A cluster is simply a collection of \(N\) 2D position vectors — the coordinates of the particles in the cluster reference frame (CM at origin, \(\theta = 0\)). Depending on your physical system, there are several ways to obtain these positions. This notebook walks through all of them.

import numpy as np
from numpy import sqrt, pi, tan
import matplotlib.pyplot as plt

from flake.cluster import (make_cluster, rotate, add_basis,
                            save_cluster, load_cluster,
                            cluster_from_params,
                            params_from_poscar,
                            cluster_poly, get_poly)
from flake.plot import plt_cosmetic

Lattice and size

A cluster is a finite subset of a 2D Bravais lattice, cut to a given shape. The lattice is defined by two primitive vectors \(\mathbf{a}_1\) and \(\mathbf{a}_2\). N1 and N2 control the number of candidate lattice sites generated before the shape mask is applied — their exact meaning depends on the shape (see flake.cluster docstring for details).

a1 = np.array([1.,  0.])
a2 = np.array([-0.5, sqrt(3.)/2.])  # triangular lattice, spacing 1

N1, N2 = 12, 12

Single shape

make_cluster always returns an \((N, 2)\) float64 array with the centre of mass (CM) at the origin and no rotation applied (\(\theta = 0\) reference frame). Translation and rotation are applied explicitly afterwards — this keeps cluster creation and the initial conditions for dynamics cleanly separated:

\[\mathbf{r}_i^\text{lab} = R(\theta_0)\,\mathbf{r}_i^\text{ref} + \mathbf{r}_\text{cm}\]

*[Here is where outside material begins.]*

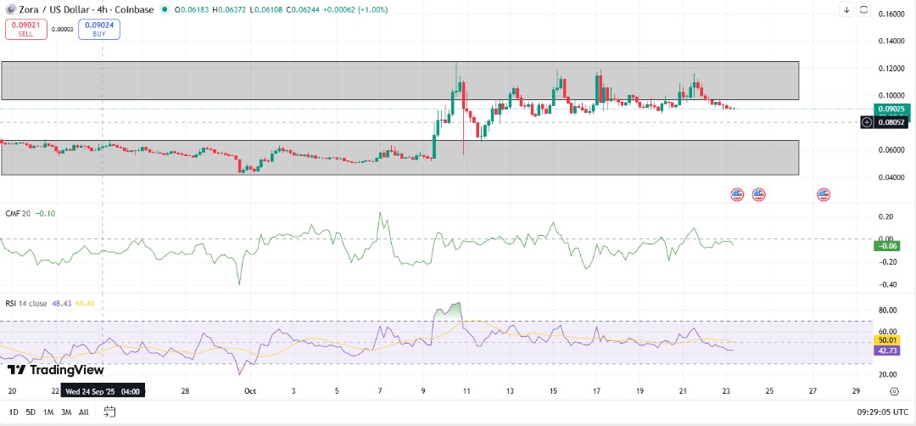Show the All time range
Screen dimensions: 916x426
(x=83, y=412)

pos = make_cluster(a1, a2, N1, N2, shape='hexagon')
print('Hexagon: N=%d particles' % pos.shape[0])

tho  = 15.       # rotation angle [degrees]
X0, Y0 = 5., 2.  # target CM position

pos_shifted = rotate(pos, tho) + np.array([X0, Y0])

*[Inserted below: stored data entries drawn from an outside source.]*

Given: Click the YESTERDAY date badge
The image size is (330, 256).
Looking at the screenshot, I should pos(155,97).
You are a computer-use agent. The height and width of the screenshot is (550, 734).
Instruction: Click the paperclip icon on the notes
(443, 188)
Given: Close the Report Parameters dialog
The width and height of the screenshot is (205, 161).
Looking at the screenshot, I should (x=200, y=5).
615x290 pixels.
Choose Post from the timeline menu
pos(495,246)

fig, ax = plt.subplots(dpi=150)
ax.scatter(pos_shifted[:,0], pos_shifted[:,1], s=10, label='cluster')
ax.scatter(X0, Y0, marker='x', color='green', s=100, label='target CM')
ax.scatter(*np.mean(pos_shifted, axis=0), marker='+',
           color='pink', s=100, label='actual CM')
xx = np.linspace(pos_shifted[:,0].min(), pos_shifted[:,0].max())
ax.plot(xx, Y0 + xx * tan(tho * pi/180.),
        lw=1.5, ls=':', color='red', label='orientation (theta=%.0f deg)' % tho)
ax.legend(fontsize=8)
ax.set_title('Hexagonal cluster, N=%d' % pos.shape[0])
plt_cosmetic(ax)
plt.tight_layout()
plt.show()

Hexagon: N=397 particles

All shapes

All available shapes on the same triangular lattice, with a two-atom honeycomb basis added. Adding a 2-atom basis doubles the number of particles per lattice site.

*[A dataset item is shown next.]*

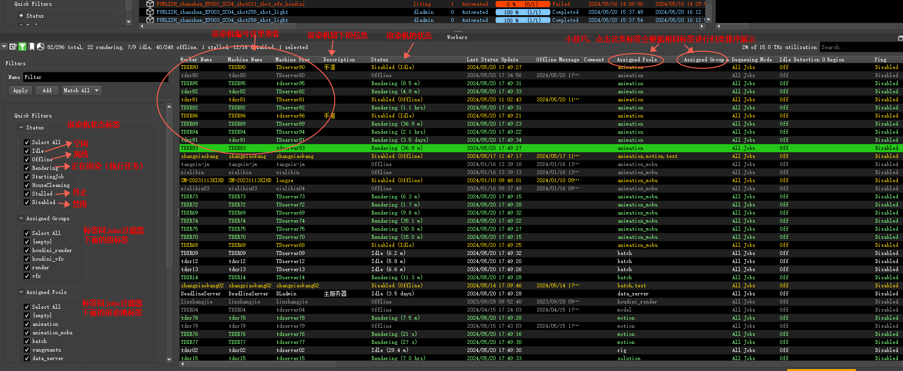Click the float panel icon above search box
Image resolution: width=903 pixels, height=371 pixels.
click(900, 38)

Shape guide: - circle: isotropic; good default for finite-size scaling studies - hexagon: 6-fold symmetric; natural match for triangular lattice - rectangle: anisotropic contact; useful for directional friction studies - triangle: sharp edges; tests boundary effects - parallelogram: periodic-boundary compatible; exact tiling of the lattice (see Panizon Nanoscale 2023) - ellipse: semi-axes \(r_x = N_1 |\mathbf{a}_1|\), \(r_y = N_2 |\mathbf{a}_2|\)

# Honeycomb basis: two atoms per unit cell.
# The second atom is displaced by (1/3)*a1 + (2/3)*a2 = [-1/6, 1/(2*sqrt(3))].
# The y-component 1/sqrt(3)/2 = 0.28867513...
cl_basis = [np.array([0., 0.]),
            np.array([-0.5, 1./(2.*sqrt(3.))])]   # = 0.28867513...

fig, axes = plt.subplots(2, 3, figsize=(10, 6), dpi=120)
axes = axes.ravel()

for ax, shape in zip(axes, ['circle', 'hexagon', 'rectangle',
                              'triangle', 'parallelogram', 'ellipse']):
    # parallelogram requires sqrt(N1*N2) to be an odd integer
    n1, n2 = (7, 7) if shape == 'parallelogram' else (N1, N2)
    if shape == 'ellipse': n2 /= 2
    try:
        pos = make_cluster(a1, a2, n1, n2, shape=shape)
        pos = add_basis(pos, cl_basis)
        ax.scatter(pos[:,0], pos[:,1], s=2)
        ax.set_title('%s  N=%i' % (shape, pos.shape[0]))
    except Exception as e:
        ax.set_title('%s: %s' % (shape, e))
    plt_cosmetic(ax)

plt.tight_layout()
plt.show()

Cluster from parameter dictionary

cluster_from_params builds a cluster from a plain Python dict — the standard interface when loading a YAML input file (e.g. for the CLI). It always returns positions with CM at the origin and \(\theta = 0\); shift and rotation are applied explicitly afterwards.

params = {
    'a1': [1., 0.], 'a2': [0., 2.],   # rectangular lattice
    'cl_basis': [[0., 0.]],
    'cluster_shape': 'circle',
    'N1': 20, 'N2': 20,
}

pos = cluster_from_params(params)
print('Cluster %s, N=%i' % (params['cluster_shape'], pos.shape[0]))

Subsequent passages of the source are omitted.